Guy Ben-Ner »Drop the Monkey« 2009
Text by Antonia Marten
Contemporary art thematizes the conditions of its own production with increasing frequency. For many of the artists participating in this circus of international exhibitions, it is the analysis of this complex web of relations between the protagonists, platforms and institutions of the globally networked art world that is of primary concern. This prompts the question as to what role(s) the artist himself assumes within this structure so as to maintain his or her position within it, and/or the effects of this on the constitution of present-day artistic identity.
As one of the first protagonists of the art world active at the global as well as the local level, with his work Turista (1994), Belgian artist Francis Alÿs commented on his own artistic position, both as participant as well as external observer of (Mexican) society. At the same time, he bemoans the regular flood of international Biennale jet-setters in the former peripheries of the world which fails to result in automatic, sustained engagement with the local political, social or artistic conditions. Last, though not least, the precarious circumstances within the art world responsible for bringing about such conditions just so as to remain intact are also touched upon.
Presently, it would seem that one identity or allocation of a role is not enough. On the contrary, as demonstrated among others by Tamy Ben-Tor in her astute observations of the art world (The End of Art, 2006, Artist in Residence, 2005, Normal, 2006), the multiple structures, contexts and cultural realities between which artists move today demand a high degree of flexibility and inventiveness: here, the performer of her jabbering monologizing, stereotyped protagonists of the scene is always the artist herself.
We repeatedly encounter projects in which the artist ego, as networking nomad, juggles with various cultural attributes or clichés so as to evade unambiguous definition. It appears to have established itself in a cacophonic interposition between the linguistic and perspectival multiplicity.
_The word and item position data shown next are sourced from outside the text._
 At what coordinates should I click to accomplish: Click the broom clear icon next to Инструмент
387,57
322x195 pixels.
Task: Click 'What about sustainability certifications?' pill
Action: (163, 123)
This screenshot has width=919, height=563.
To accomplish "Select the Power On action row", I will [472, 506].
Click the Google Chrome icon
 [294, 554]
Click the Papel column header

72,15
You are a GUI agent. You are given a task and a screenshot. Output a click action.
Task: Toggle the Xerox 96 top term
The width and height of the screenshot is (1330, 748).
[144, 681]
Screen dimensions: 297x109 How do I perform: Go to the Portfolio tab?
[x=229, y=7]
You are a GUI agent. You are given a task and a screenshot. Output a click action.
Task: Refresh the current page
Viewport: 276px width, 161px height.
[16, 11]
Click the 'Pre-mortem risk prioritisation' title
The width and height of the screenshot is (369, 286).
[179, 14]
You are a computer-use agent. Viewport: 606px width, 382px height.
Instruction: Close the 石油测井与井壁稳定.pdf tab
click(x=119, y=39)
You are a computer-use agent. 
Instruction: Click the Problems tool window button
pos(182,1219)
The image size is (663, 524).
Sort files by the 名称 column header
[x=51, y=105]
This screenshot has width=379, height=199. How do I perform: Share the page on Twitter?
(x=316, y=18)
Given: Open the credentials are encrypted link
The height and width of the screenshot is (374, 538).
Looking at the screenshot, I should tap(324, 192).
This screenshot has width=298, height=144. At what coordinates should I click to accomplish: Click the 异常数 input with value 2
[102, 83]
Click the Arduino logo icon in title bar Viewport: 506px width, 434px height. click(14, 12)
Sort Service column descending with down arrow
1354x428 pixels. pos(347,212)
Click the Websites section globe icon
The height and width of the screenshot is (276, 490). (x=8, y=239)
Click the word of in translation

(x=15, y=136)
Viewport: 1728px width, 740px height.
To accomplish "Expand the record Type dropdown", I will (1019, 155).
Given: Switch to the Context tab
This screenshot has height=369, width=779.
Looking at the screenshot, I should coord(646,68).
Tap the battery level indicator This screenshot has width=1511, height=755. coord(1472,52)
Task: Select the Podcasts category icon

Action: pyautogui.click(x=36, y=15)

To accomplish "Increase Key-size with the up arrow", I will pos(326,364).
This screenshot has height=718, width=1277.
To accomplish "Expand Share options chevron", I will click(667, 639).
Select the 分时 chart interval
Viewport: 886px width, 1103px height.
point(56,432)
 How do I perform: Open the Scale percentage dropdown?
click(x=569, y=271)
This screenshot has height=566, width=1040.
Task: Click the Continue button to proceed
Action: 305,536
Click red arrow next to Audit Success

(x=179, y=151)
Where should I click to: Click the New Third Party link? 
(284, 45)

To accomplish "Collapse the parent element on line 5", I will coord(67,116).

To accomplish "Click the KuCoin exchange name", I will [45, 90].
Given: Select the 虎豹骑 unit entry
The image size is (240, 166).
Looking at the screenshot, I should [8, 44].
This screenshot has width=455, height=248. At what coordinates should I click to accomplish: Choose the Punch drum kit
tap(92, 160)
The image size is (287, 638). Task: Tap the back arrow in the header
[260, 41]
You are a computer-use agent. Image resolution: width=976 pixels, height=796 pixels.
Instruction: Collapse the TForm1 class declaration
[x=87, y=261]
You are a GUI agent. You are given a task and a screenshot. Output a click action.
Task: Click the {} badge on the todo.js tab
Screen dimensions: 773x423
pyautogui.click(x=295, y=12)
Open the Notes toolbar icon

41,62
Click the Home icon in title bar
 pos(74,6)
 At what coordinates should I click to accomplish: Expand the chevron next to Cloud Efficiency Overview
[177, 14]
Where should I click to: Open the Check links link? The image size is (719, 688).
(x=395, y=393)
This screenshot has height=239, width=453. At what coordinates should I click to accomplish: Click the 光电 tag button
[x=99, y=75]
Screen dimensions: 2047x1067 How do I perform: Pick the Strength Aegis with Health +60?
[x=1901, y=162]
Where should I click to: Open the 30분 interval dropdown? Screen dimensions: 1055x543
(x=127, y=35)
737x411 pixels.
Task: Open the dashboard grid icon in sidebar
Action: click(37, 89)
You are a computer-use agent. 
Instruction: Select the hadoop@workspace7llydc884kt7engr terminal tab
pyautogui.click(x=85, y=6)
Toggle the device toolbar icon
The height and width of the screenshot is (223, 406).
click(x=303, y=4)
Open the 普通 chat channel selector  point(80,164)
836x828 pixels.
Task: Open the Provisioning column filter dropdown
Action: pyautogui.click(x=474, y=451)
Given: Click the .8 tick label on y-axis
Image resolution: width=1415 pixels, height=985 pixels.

Whereas Erik Bünger’s Woody Allen (The Allens, 2004) threatens to virtually detonate between his multi-lingual personalities, thereby giving voice to the schizophrenic state of the contemporary subject, Nástio Mosquito (Europe, Africa, America, 2010) responds effortlessly between the various perspectives of an African, an Angolan artist of the diaspora, a political activist, a post-colonial migrant or a free individual and citizen of the world; he thereby places his counterpart in the uncomfortable situation of compelling the latter to abandon his own secure position.
Finally, jetting umpteen times between his two homes and working places Berlin and Tel-Aviv for the production of the piece Drop the Monkey (2009), Guy Ben-Ner makes reference to the melancholic state of present-day artistic existence with the words: “I WISH I WAS SOMEWHERE ELSE.”